Sophomores, they were immediately suspended from school. Their mugshots appeared on the cover of Newsweek under the guilt-implying headline "Sex, Lies, and Duke." Eighty-eight professors from their own institution signed an April statement asserting that something "happened" to the accuser and saying "thank you" to protesters who carried signs reading "Castrate." They were compared to Hitler by one cable TV commentator, who also speculated that their parents might have sexually abused them.
In a May court appearance, Seligmann received death threats from members of the New Black Panthers. A July Washington Post column mocked the tall, lanky Finnerty -- accurately described as a "gentle giant" by one of his friends -- as a "disgusting" person who took "fun in tormenting the innocent."
In an April 20, 2006, appearance before the local Chamber of Commerce, Duke president Richard Brodhead said, "If they didn't do it, whatever they did is bad enough."
What, exactly, did Seligmann and Finnerty do? They attended a spring break party they had no role in organizing and they drank some beer. That's enough to be condemned as "louts" or "douchebags" or racists?
At this stage, few people would deny that Seligmann and Finnerty were subjected to the highest-profile case of prosecutorial misconduct in modern American history. But they also experienced months of public assaults on their character from journalists or professors for whom their case provided an opportunity too tempting not to exploit.
As New York Times columnist Peter Applebome recently asked, "How did college kids with no shortage of character witnesses become such a free-fire zone for the correct thinkers in academia, the news media and the socially conscious left?"
It's worth remembering, finally, that while Evans has graduated, Seligmann and Finnerty -- good students and talented Division I athletes -- continue to reap the fruits of Nifong's misconduct. For reasons of personal safety, if nothing else, they cannot return to a city where Nifong remains chief prosecutor or to a University where so many prominent people vilified them. So, as of now, neither knows where they will attend school next year.
Their uncertain situation presents an opportunity for academic leaders to help rectify the injustice the two have experienced at the hands of the media and professors at Duke.
Seligmann and Finnerty are two students who have borne an unimaginable burden over the past year, but retained faith that justice would prevail.
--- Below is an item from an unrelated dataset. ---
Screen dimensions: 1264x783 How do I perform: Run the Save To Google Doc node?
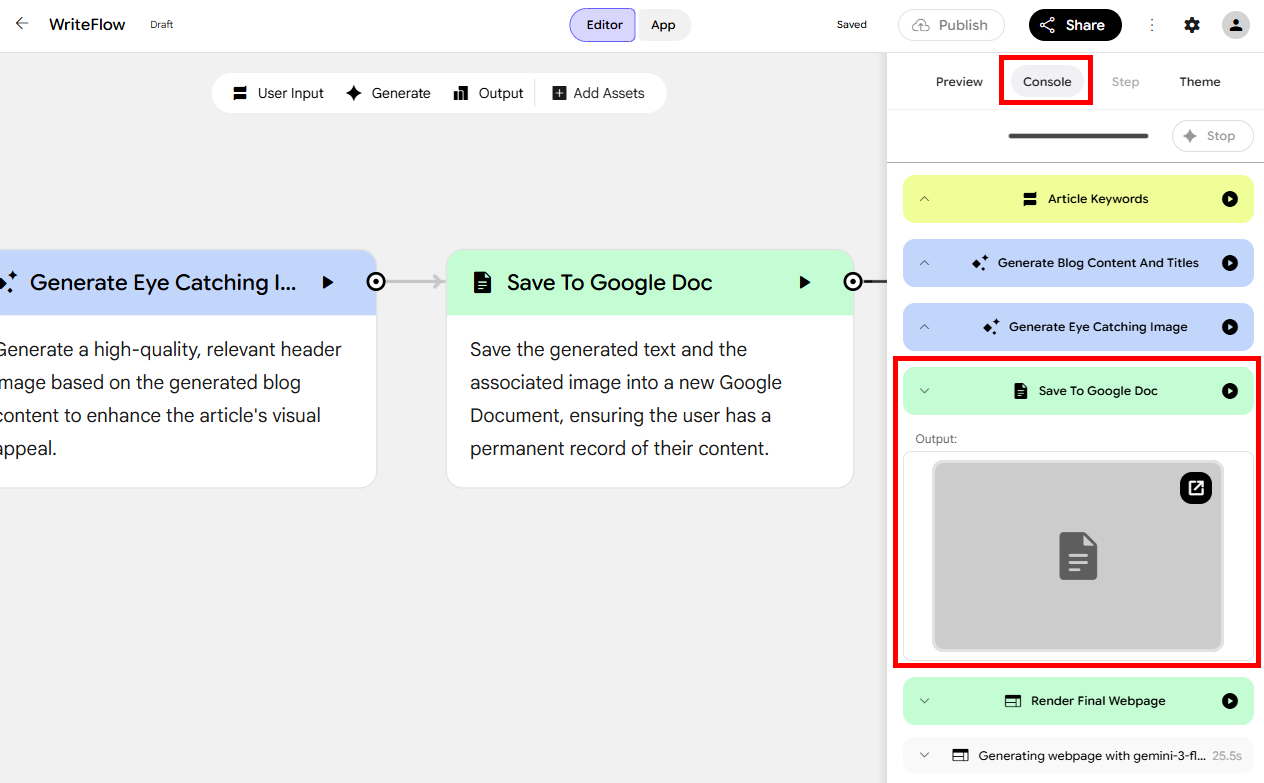click(805, 283)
Both spent their time away from school working with high school students; both have publicly expressed hope that their case will trigger reforms in the North Carolina criminal justice system to protect wrongfully accused people in the future.
Administrators at Ivy League schools or institutions with top lacrosse programs should be desperate to have people like Seligmann or Finnerty as among their student body. Hopefully, two schools will have the courage to stand up to political correctness and help bring closure to this case.
K.C. Johnson was an ABC News consultant on the Duke Lacrosse case and is a professor of history at Brooklyn College and the CUNY Graduate Center. He is writing a book about the Duke case and ran one of the most popular blogs on the case -- Durham-In-Wonderland.